** Start Document excerpt **
Aesthetics as a Curriculum of Holism and Healing

Authors

  • Jon L. Smythe Oklahoma State University

Keywords:

Aesthetics, Holism, Healing, Curriculum

Abstract

For centuries, aesthetic experiences have played a significant role in health and wellbeing. Aesthetic experiences typically involve creating and participating in the arts (song, dance, music, media, etc.) and through communing with nature. They are multisensory, imaginative, and contemplative. Aesthetic experiences work to restore emotional and physical balance in the lives of individuals and communities. They are also holistic in their ability to heal the fragmentation of body, mind, and spirit. Despite ample historical, cultural, and scientific evidence, modern industrial cultures have disavowed this link between aesthetics, holism, and healing. This is reflected in current curriculum practices that focus solely on developing the mind, to the exclusion of body and soul. This paper reaffirms the relationship between aesthetics and holistic healing and considers what this may mean for curriculum. Examples are drawn from Greek mythology, Indigenous wisdom, nature, neuroaesthetics, and the concept of pilgrimage, among others. Connections are also made to the author’s experiences in using aesthetic curriculum in his middle school and graduate school classes as a way to promote holistic learning and healing.
** End Document excerpt **
** Start Supplied information **
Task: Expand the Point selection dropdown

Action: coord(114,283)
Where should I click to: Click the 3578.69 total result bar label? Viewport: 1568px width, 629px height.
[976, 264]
** End Supplied information **
▶ [Aim of the task] Do these statements agree with the abstract on aesthetics as a curriculum of holism and healing above? Answer yes or no for each and quote the words that decide it. (a) Aesthetic experiences are described as multisensory, imaginative, and contemplative. (b) Modern industrial cultures have embraced the link between aesthetics, holism, and healing. (c) The aesthetic curriculum was used only in graduate school classes.

▶ [Written answer]
(a) Yes: "They are multisensory, imaginative, and contemplative."
(b) No: "modern industrial cultures have disavowed this link between aesthetics, holism, and healing."
(c) No: "in his middle school and graduate school classes"